Author : Ann M. Little
Publisher : University of Pennsylvania Press
Page : 275 pages
File Size : 37,92 MB
Release : 2013-03-01
Category : History
ISBN : 0812202643
In 1678, the Puritan minister Samuel Nowell preached a sermon he called "Abraham in Arms," in which he urged his listeners to remember that "Hence it is no wayes unbecoming a Christian to learn to be a Souldier." The title of Nowell's sermon was well chosen. Abraham of the Old Testament resonated deeply with New England men, as he embodied the ideal of the householder-patriarch, at once obedient to God and the unquestioned leader of his family and his people in war and peace. Yet enemies challenged Abraham's authority in New England: Indians threatened the safety of his household, subordinates in his own family threatened his status, and wives and daughters taken into captivity became baptized Catholics, married French or Indian men, and refused to return to New England. In a bold reinterpretation of the years between 1620 and 1763, Ann M. Little reveals how ideas about gender and family life were central to the ways people in colonial New England, and their neighbors in New France and Indian Country, described their experiences in cross-cultural warfare. Little argues that English, French, and Indian people had broadly similar ideas about gender and authority.
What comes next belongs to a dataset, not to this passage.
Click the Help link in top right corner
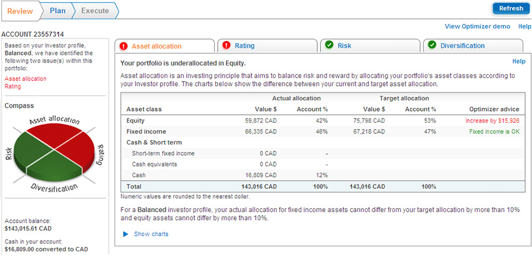Screen dimensions: 532x260 [525, 26]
Because they understood both warfare and political power to be intertwined expressions of manhood, colonial warfare may be understood as a contest of different styles of masculinity. For New England men, what had once been a masculinity based on household headship, Christian piety, and the duty to protect family and faith became one built around the more abstract notions of British nationalism, anti-Catholicism, and soldiering for the Empire. Based on archival research in both French and English sources, court records, captivity narratives, and the private correspondence of ministers and war officials, Abraham in Arms reconstructs colonial New England as a frontier borderland in which religious, cultural, linguistic, and geographic boundaries were permeable, fragile, and contested by Europeans and Indians alike.
Author : Jean Allman
Publisher : Indiana University Press
Page : 356 pages
File Size : 12,92 MB
Release : 2002-04-01
Category : History
ISBN : 9780253108876
How did African women negotiate the complex political, economic, and social forces of colonialism in their daily lives? How did they make meaningful lives for themselves in a world that challenged fundamental notions of work, sexuality, marriage, motherhood, and family? By considering the lives of ordinary African women -- farmers, queen mothers, midwives, urban dwellers, migrants, and political leaders -- in the context of particular colonial conditions at specific places and times, Women in African Colonial Histories challenges the notion of a homogeneous "African women's experience." While recognizing the inherent violence and brutality of the colonial encounter, the essays in this lively volume show that African women were not simply the hapless victims of European political rule. Innovative use of primary sources, including life histories, oral narratives, court cases, newspapers, colonial archives, and physical evidence, attests that African women's experiences defy static representation. Readers at all levels will find this an important contribution to ongoing debates in African women's history and African colonial history.